An exact copy of the listing below is required, minus its pictures.
Segment Open
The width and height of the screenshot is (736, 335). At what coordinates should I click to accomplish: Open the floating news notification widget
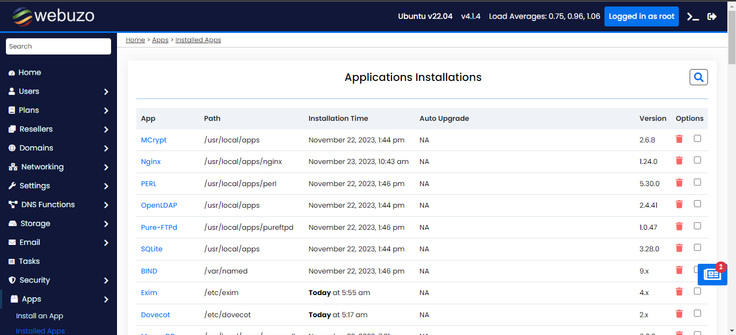[x=712, y=274]
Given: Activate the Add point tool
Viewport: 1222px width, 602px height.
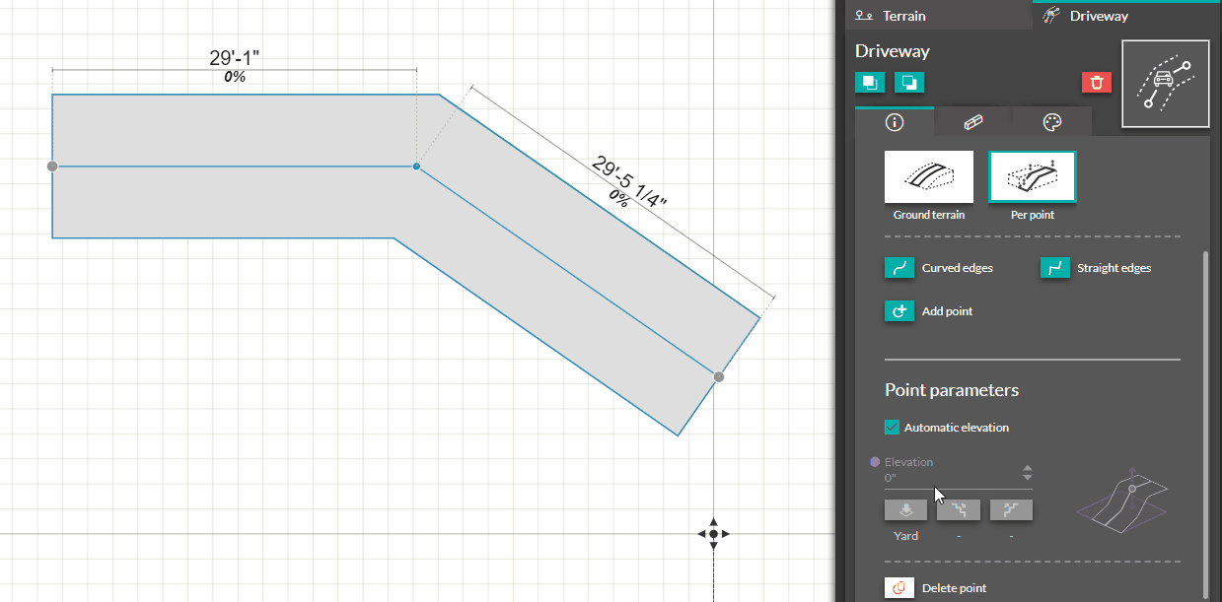Looking at the screenshot, I should [899, 310].
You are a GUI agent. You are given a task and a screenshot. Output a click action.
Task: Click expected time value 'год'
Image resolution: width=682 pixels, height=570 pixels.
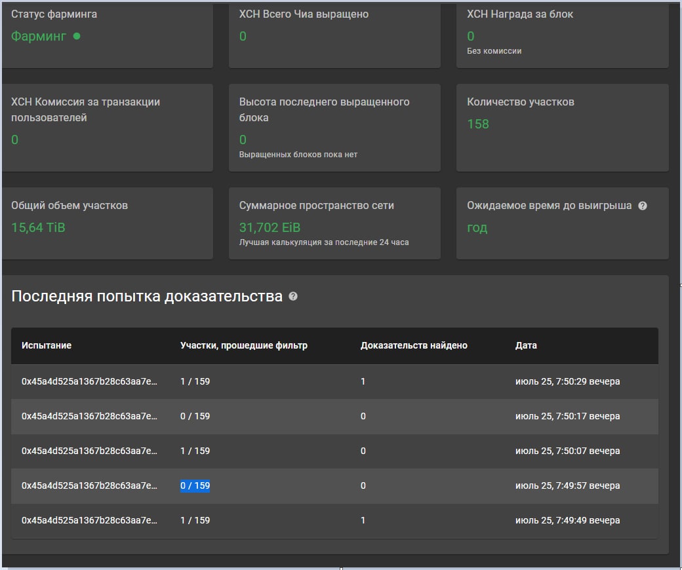pyautogui.click(x=477, y=227)
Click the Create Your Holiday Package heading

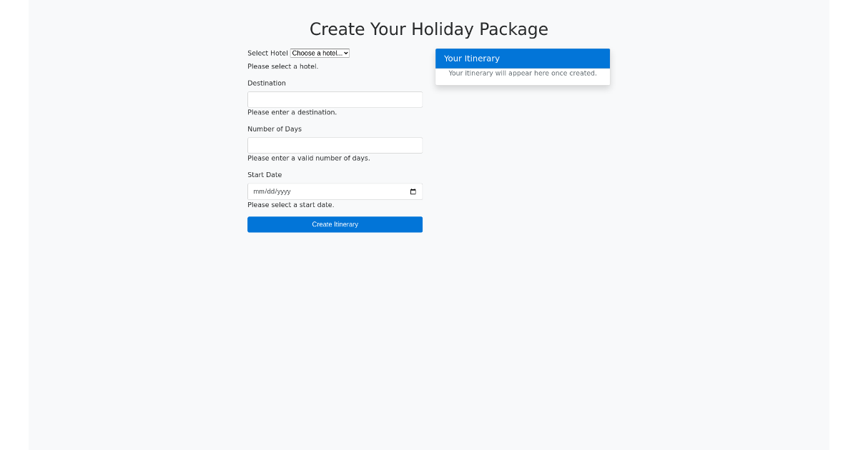tap(429, 29)
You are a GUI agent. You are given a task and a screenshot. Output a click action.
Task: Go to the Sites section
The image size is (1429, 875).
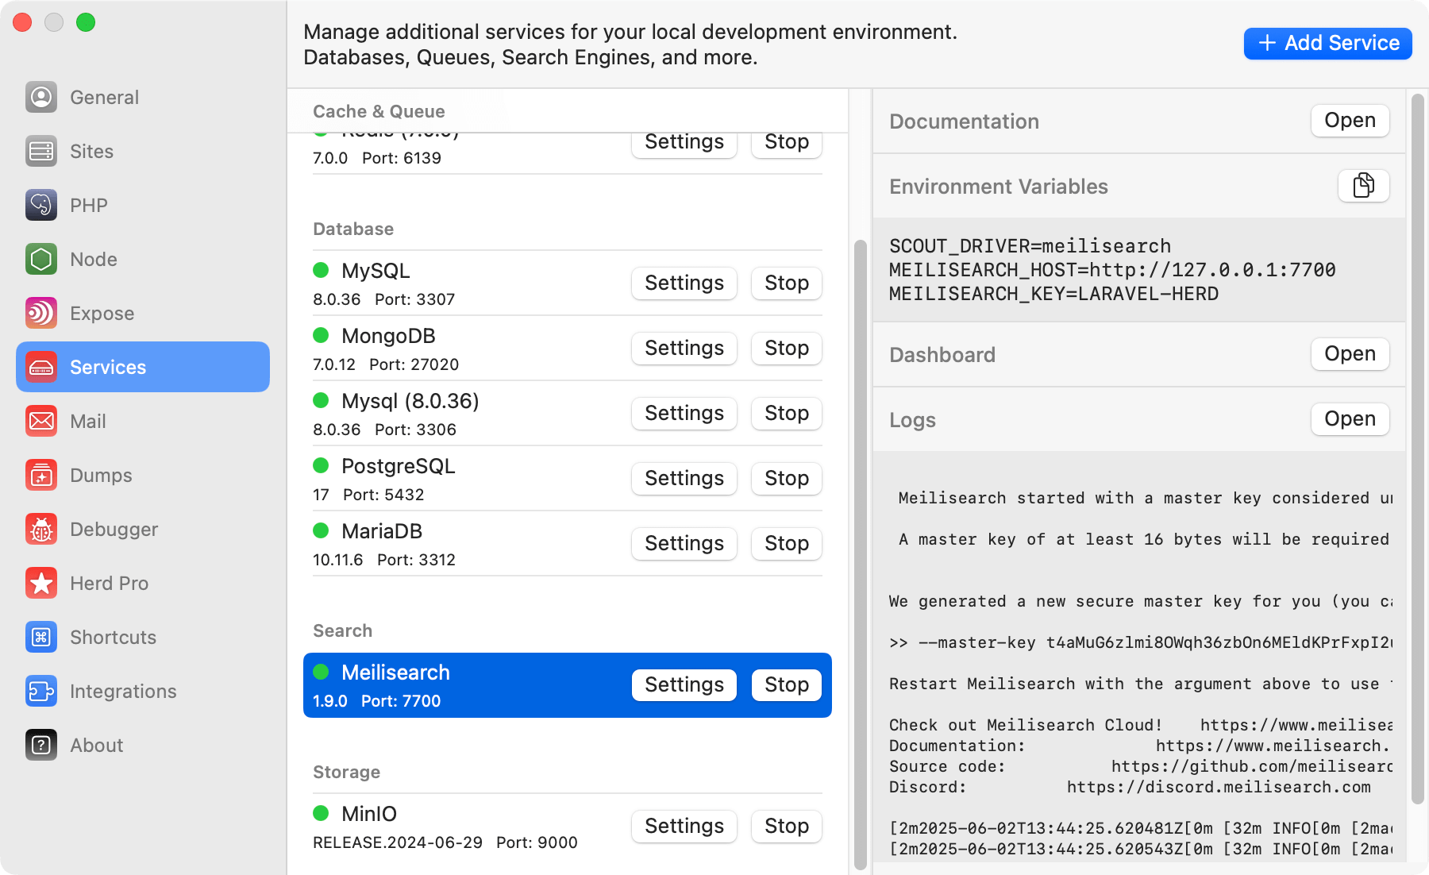pos(91,151)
Segment Closed
* Answer section:
The width and height of the screenshot is (736, 335). At what coordinates should I click to accomplish: Open the floating news notification widget
[x=712, y=274]
Given: Activate the Add point tool
Viewport: 1222px width, 602px height.
Looking at the screenshot, I should [899, 310].
You are a GUI agent. You are given a task and a screenshot. Output a click action.
Task: Click expected time value 'год'
Image resolution: width=682 pixels, height=570 pixels.
pyautogui.click(x=477, y=227)
Click the Create Your Holiday Package heading

tap(429, 29)
You are a GUI agent. You are given a task and a screenshot. Output a click action.
Task: Go to the Sites section
The image size is (1429, 875).
pos(91,151)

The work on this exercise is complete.